Saied indicated that any constitutional reform projects will be put to a referendum on July 25. He further stated that early legislative elections will be organized based on the new electoral law.
The president also announced reforms to the penal code. He stressed that the first individuals to be held accountable would be those involved “in cases that affect the state.”
He called for the prosecution of all those who have committed crimes against the Tunisian state and continue to do so.
Saied’s decisions sparked controversy in Tunisia among the political actors. Representatives of the Democratic Current, the Republican Party and the Democratic Forum for Labor and Liberties announced in a joint press conference on Dec. 14 that they would march in the capital to protest against what they considered “a coup on the part of the president of the republic.”
They said the decisions were illegal and aimed at extending autocracy.
The Republican People’s Union Party said in a Dec. 14 statement that the president had usurped power, lost his legitimacy, and should be dismissed and brought to trial for turning against the constitution and committing high treason.
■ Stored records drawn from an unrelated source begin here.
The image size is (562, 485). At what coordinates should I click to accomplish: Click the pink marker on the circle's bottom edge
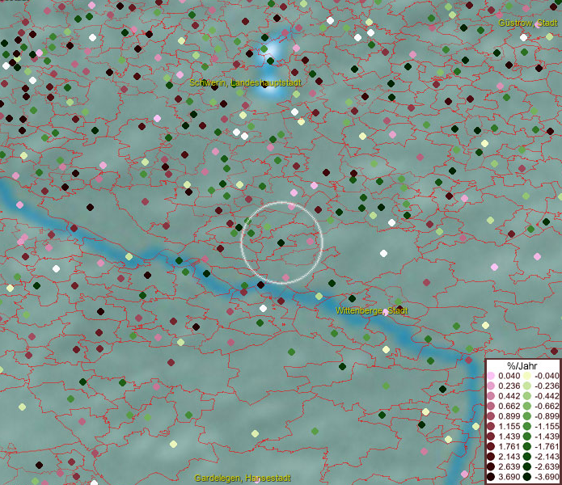click(285, 278)
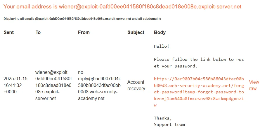This screenshot has width=265, height=139.
Task: Click the Body column header
Action: point(160,32)
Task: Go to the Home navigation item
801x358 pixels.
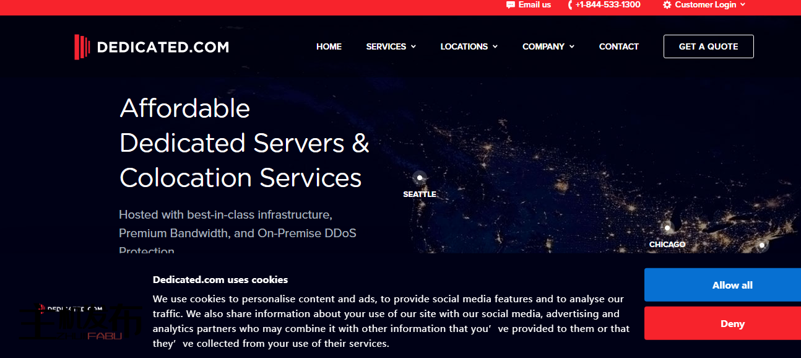Action: (329, 46)
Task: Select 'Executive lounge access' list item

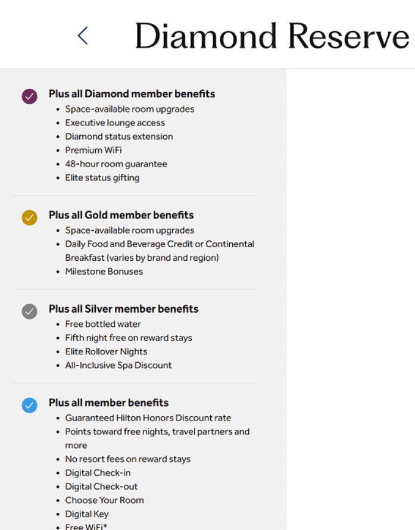Action: (115, 123)
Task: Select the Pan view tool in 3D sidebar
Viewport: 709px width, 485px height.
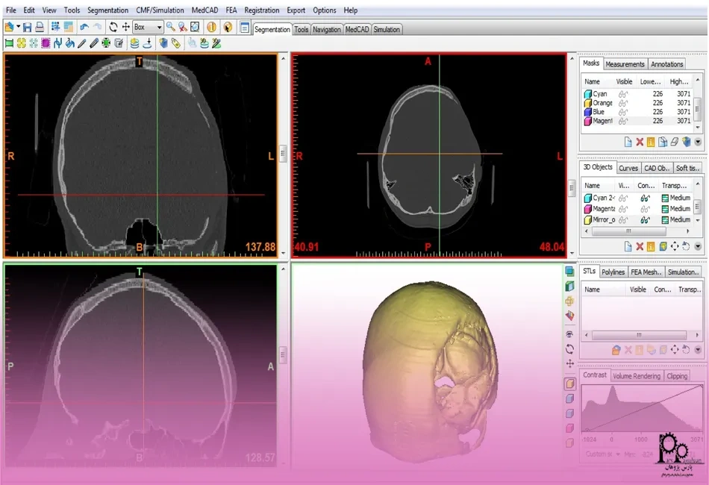Action: pos(570,363)
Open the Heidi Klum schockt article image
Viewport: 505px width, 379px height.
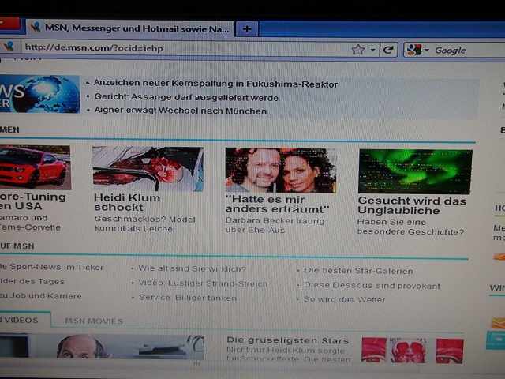148,168
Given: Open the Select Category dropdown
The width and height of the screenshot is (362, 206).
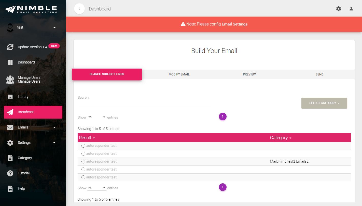Looking at the screenshot, I should pyautogui.click(x=324, y=103).
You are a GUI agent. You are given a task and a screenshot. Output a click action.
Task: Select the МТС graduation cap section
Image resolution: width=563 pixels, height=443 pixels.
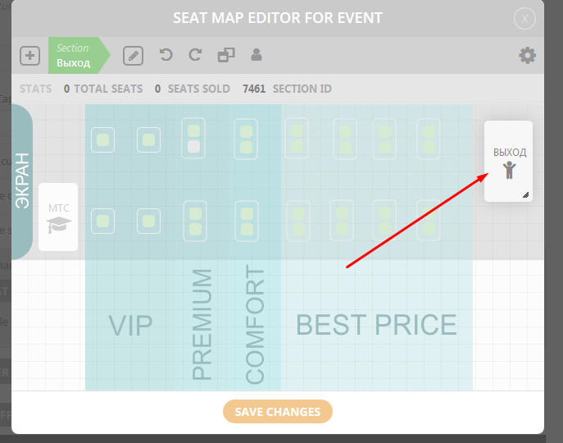58,223
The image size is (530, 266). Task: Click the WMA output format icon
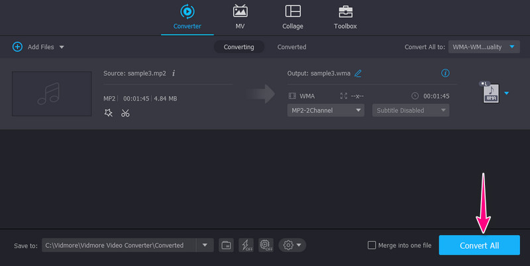point(491,93)
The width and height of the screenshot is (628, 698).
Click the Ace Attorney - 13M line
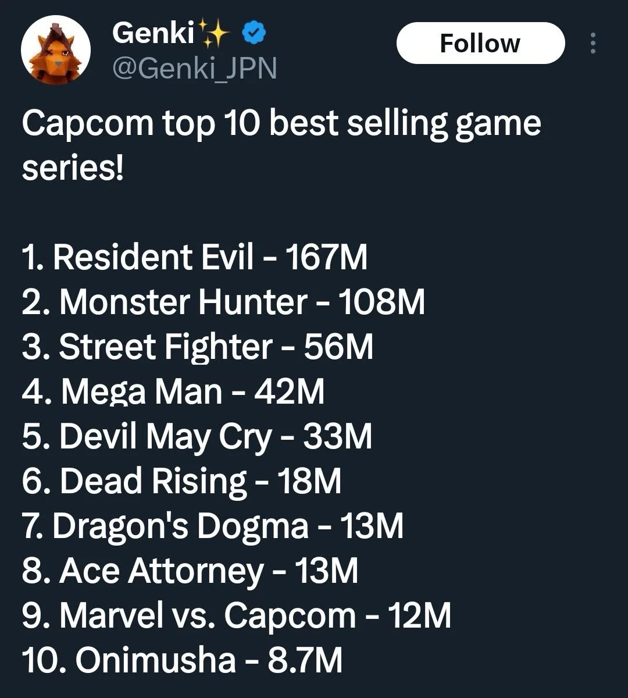pyautogui.click(x=190, y=571)
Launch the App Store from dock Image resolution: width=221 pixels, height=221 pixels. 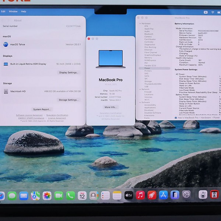click(x=163, y=195)
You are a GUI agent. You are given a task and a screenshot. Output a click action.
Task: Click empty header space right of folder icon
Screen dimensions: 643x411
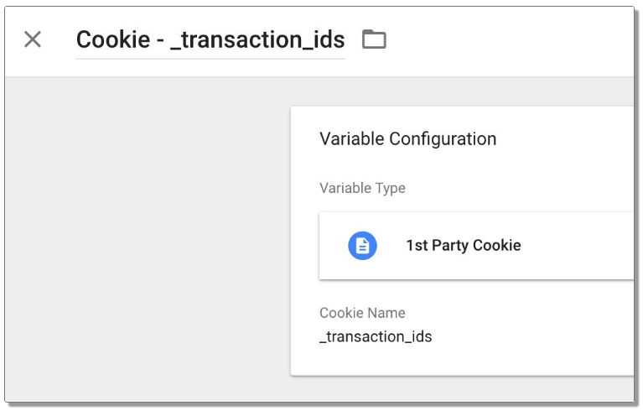click(503, 39)
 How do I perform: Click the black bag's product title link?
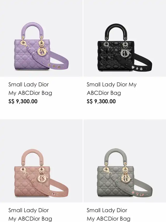pos(112,89)
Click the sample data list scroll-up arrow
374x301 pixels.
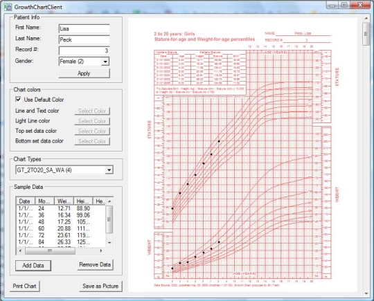click(x=109, y=201)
The statement also called to consider the seat of the presidency of the republic as vacant.
The party also called for the formation of a national salvation government and the swift formation of a Supreme Council for the parties rejecting the coup. It claimed that the current government is illegitimate and in violation of the constitution.
In its own Dec. 14 statement, the political bureau of the Social Democratic Path Party said, “The president’s autocratic behavior has been entrenched throughout the formulation of the aspects of the coming period amid the absence of a participatory approach and the exclusion of organizations and political parties.”
Ennahda parliament member Salim Basbas told Al-Monitor he believes Saied's road map is one-sided and aimed at prohibiting national organizations and political parties from being involved.
He pointed out that its goal is to change the political and electoral system.
Basbas stressed that most political actors oppose the announced measures and noted that the electronic referendum method is new and tricky to the Tunisian people, as it’s not accessible to all. Also, he added, the legal framework of the referendum remains vague.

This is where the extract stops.